++++ RECORDS PROVIDED
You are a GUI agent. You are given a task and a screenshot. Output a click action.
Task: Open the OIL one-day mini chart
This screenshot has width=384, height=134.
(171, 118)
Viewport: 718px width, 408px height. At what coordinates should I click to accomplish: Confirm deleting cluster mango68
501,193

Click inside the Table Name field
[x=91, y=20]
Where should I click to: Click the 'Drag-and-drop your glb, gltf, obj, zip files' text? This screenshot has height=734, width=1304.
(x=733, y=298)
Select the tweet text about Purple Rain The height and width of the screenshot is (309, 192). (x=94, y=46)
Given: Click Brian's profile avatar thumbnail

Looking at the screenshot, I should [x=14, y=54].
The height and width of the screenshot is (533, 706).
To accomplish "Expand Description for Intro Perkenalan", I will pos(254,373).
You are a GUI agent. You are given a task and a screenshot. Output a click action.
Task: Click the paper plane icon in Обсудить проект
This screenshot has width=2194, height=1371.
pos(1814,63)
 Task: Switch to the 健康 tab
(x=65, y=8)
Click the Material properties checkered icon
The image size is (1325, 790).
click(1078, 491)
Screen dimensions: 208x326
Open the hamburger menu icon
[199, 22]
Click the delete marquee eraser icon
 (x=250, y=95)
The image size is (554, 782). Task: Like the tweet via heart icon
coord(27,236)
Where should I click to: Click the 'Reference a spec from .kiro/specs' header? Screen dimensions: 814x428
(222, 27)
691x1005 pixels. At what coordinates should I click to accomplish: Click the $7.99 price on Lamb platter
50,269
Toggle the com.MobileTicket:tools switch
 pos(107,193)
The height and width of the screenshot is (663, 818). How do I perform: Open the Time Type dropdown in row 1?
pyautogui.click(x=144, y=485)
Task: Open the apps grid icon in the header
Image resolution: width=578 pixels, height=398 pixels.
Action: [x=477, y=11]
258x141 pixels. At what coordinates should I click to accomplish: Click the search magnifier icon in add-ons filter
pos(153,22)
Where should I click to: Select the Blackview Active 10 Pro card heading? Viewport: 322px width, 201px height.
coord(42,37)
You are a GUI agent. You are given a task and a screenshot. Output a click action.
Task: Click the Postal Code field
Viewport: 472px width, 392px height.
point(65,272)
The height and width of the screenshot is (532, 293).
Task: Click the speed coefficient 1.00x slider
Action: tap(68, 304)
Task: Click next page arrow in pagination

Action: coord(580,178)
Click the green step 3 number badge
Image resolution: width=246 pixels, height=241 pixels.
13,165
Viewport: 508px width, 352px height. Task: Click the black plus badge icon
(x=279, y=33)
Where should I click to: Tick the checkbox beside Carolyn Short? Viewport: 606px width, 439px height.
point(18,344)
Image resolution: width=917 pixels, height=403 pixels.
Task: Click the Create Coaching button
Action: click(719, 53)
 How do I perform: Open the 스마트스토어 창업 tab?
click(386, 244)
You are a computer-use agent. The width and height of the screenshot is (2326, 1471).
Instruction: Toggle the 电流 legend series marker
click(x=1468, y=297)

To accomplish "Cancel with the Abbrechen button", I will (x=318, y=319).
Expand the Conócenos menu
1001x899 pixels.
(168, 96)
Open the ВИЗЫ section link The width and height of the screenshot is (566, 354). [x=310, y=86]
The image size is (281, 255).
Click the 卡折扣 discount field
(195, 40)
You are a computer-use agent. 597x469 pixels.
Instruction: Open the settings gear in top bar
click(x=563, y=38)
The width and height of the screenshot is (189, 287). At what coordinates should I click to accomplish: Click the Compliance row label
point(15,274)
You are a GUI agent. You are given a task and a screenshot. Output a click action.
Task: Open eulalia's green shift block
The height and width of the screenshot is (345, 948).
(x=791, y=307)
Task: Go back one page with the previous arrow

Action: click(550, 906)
++++++++
WHAT TO DO
Please give the whole listing above as a numbered list, leaving out any blank lines.

THE SOLUTION
1. You are a GUI agent. You are given a task and a screenshot. Output a click action.
2. Task: Open the OIL one-day mini chart
3. This screenshot has width=384, height=134.
4. (171, 118)
5. Viewport: 718px width, 408px height. At what coordinates should I click to accomplish: Confirm deleting cluster mango68
6. 501,193
7. Click inside the Table Name field
8. [x=91, y=20]
9. Where should I click to: Click the 'Drag-and-drop your glb, gltf, obj, zip files' text? This screenshot has height=734, width=1304.
10. (x=733, y=298)
11. Select the tweet text about Purple Rain The height and width of the screenshot is (309, 192). (x=94, y=46)
12. Given: Click Brian's profile avatar thumbnail
13. Looking at the screenshot, I should [x=14, y=54].
14. The height and width of the screenshot is (533, 706).
15. To accomplish "Expand Description for Intro Perkenalan", I will pos(254,373).
16. You are a GUI agent. You are given a task and a screenshot. Output a click action.
17. Task: Click the paper plane icon in Обсудить проект
18. This screenshot has width=2194, height=1371.
19. pos(1814,63)
20.  Task: Switch to the 健康 tab
21. (x=65, y=8)
22. Click the Material properties checkered icon
23. The image size is (1325, 790).
24. click(1078, 491)
25. Screen dimensions: 208x326
26. Open the hamburger menu icon
27. [199, 22]
28. Click the delete marquee eraser icon
29.  (x=250, y=95)
30. The image size is (554, 782). Task: Like the tweet via heart icon
31. coord(27,236)
32. Where should I click to: Click the 'Reference a spec from .kiro/specs' header? Screen dimensions: 814x428
33. (222, 27)
34. 691x1005 pixels. At what coordinates should I click to accomplish: Click the $7.99 price on Lamb platter
35. 50,269
36. Toggle the com.MobileTicket:tools switch
37.  pos(107,193)
38. The height and width of the screenshot is (663, 818). How do I perform: Open the Time Type dropdown in row 1?
39. pyautogui.click(x=144, y=485)
40. Task: Open the apps grid icon in the header
41. Image resolution: width=578 pixels, height=398 pixels.
42. Action: [x=477, y=11]
43. 258x141 pixels. At what coordinates should I click to accomplish: Click the search magnifier icon in add-ons filter
44. pos(153,22)
45. Where should I click to: Select the Blackview Active 10 Pro card heading? Viewport: 322px width, 201px height.
46. coord(42,37)
47. You are a GUI agent. You are given a task and a screenshot. Output a click action.
48. Task: Click the Postal Code field
49. Viewport: 472px width, 392px height.
50. point(65,272)
51. The height and width of the screenshot is (532, 293).
52. Task: Click the speed coefficient 1.00x slider
53. Action: tap(68, 304)
54. Task: Click next page arrow in pagination
55. Action: coord(580,178)
56. Click the green step 3 number badge
57. Image resolution: width=246 pixels, height=241 pixels.
58. 13,165
59. Viewport: 508px width, 352px height. Task: Click the black plus badge icon
60. (x=279, y=33)
61. Where should I click to: Tick the checkbox beside Carolyn Short? Viewport: 606px width, 439px height.
62. point(18,344)
63. Image resolution: width=917 pixels, height=403 pixels.
64. Task: Click the Create Coaching button
65. Action: click(719, 53)
66.  How do I perform: Open the 스마트스토어 창업 tab?
67. click(386, 244)
68. You are a computer-use agent. The width and height of the screenshot is (2326, 1471).
69. Instruction: Toggle the 电流 legend series marker
70. click(x=1468, y=297)
71. To accomplish "Cancel with the Abbrechen button", I will (x=318, y=319).
72. Expand the Conócenos menu
73. 1001x899 pixels.
74. (168, 96)
75. Open the ВИЗЫ section link The width and height of the screenshot is (566, 354). [x=310, y=86]
76. The image size is (281, 255).
77. Click the 卡折扣 discount field
78. (195, 40)
79. You are a computer-use agent. 597x469 pixels.
80. Instruction: Open the settings gear in top bar
81. click(x=563, y=38)
82. The width and height of the screenshot is (189, 287). At what coordinates should I click to accomplish: Click the Compliance row label
83. point(15,274)
84. You are a GUI agent. You are given a task and a screenshot. Output a click action.
85. Task: Open eulalia's green shift block
86. The height and width of the screenshot is (345, 948).
87. (x=791, y=307)
88. Task: Go back one page with the previous arrow
89. Action: click(550, 906)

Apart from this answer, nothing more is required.